The cast-suggest command uses a scoring engine that ranks voices per speaker based on:

  1. Gender inference — pronoun and name cues in sample utterances hint at a preferred gender
  2. Role match — narrator roles prefer calm/neutral voices tagged for narration; dialogue roles prefer expressive voices
  3. Diversity — voices already assigned to other speakers receive a penalty to avoid reuse
  4. Curated metadata — voices with known style notes (calm, powerful, warm) receive small bonuses for appropriate roles

Each suggestion includes a human-readable reason string explaining why it scored the way it did. The top suggestion is applied when using cast-apply --auto.
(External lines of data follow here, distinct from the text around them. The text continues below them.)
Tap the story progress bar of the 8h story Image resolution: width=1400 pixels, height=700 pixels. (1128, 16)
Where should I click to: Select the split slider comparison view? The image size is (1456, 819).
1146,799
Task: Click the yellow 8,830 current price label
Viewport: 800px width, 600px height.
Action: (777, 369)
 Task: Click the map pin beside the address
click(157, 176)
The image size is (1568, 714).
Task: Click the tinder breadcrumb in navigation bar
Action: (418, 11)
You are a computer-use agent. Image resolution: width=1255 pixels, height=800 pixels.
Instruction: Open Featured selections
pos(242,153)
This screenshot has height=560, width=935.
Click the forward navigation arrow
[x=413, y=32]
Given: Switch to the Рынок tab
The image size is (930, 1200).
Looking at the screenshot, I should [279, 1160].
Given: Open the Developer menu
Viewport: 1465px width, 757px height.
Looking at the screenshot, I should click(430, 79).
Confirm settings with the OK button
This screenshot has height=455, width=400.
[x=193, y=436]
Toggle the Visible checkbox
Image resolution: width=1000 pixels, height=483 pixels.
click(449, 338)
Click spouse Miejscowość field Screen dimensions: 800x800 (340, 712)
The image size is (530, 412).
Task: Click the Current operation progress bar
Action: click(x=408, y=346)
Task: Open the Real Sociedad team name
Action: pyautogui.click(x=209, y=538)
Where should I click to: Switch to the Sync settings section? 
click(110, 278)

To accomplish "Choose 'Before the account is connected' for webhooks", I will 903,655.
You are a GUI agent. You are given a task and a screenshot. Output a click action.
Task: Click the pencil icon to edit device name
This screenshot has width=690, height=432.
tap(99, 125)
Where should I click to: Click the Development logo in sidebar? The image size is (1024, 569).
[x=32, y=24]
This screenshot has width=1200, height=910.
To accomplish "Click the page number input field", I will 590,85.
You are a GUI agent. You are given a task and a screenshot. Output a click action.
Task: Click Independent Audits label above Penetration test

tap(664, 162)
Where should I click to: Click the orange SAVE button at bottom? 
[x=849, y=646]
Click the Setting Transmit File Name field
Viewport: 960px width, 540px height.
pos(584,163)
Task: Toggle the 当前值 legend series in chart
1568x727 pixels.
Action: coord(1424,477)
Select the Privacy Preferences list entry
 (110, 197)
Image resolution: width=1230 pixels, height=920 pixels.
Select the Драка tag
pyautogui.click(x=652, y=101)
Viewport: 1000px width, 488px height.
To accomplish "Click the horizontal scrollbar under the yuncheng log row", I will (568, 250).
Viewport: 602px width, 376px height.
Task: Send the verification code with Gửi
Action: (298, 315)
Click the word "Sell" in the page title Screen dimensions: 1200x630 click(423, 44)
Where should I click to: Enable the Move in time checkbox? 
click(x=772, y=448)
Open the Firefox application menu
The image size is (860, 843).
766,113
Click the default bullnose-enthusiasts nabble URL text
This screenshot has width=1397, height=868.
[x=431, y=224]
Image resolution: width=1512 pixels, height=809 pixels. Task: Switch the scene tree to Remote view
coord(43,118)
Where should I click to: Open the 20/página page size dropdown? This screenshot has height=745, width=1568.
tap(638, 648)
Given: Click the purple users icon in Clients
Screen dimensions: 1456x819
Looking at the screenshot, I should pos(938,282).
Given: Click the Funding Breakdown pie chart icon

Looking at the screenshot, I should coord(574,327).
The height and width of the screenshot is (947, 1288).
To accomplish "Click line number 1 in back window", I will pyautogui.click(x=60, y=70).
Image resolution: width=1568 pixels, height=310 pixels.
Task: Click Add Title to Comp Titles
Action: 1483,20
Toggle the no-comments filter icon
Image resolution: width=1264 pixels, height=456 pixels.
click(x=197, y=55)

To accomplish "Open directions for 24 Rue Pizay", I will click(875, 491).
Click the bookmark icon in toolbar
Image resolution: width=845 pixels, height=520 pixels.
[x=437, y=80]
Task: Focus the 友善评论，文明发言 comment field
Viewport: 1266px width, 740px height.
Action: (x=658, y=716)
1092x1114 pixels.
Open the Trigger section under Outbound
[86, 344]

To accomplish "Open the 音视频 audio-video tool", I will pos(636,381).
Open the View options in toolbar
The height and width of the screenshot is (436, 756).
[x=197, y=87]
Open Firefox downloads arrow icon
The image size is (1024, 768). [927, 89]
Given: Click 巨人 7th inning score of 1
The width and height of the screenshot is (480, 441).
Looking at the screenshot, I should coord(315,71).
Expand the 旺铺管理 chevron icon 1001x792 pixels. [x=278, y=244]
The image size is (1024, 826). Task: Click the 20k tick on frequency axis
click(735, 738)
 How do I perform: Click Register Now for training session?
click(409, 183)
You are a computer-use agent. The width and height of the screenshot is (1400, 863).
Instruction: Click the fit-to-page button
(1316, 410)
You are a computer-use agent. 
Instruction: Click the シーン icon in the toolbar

Audiobooker separates language-specific heuristics into a LanguageProfile that controls:

  • Supported quote characters (straight quotes, smart quotes)
  • Speaker attribution verbs and patterns
  • Blacklist words to avoid false-positive names
  • Valid-name heuristics
  • Chapter heading patterns

The default profile is en (English). Choose language at project creation with --lang.

You can override speaker and emotion inline in the source text:

[Alice|angry] "How dare you!"
[Bob|whisper] "Shh."
[narrator] The room fell silent.

Inline overrides are parsed during compilation and take precedence for that specific line.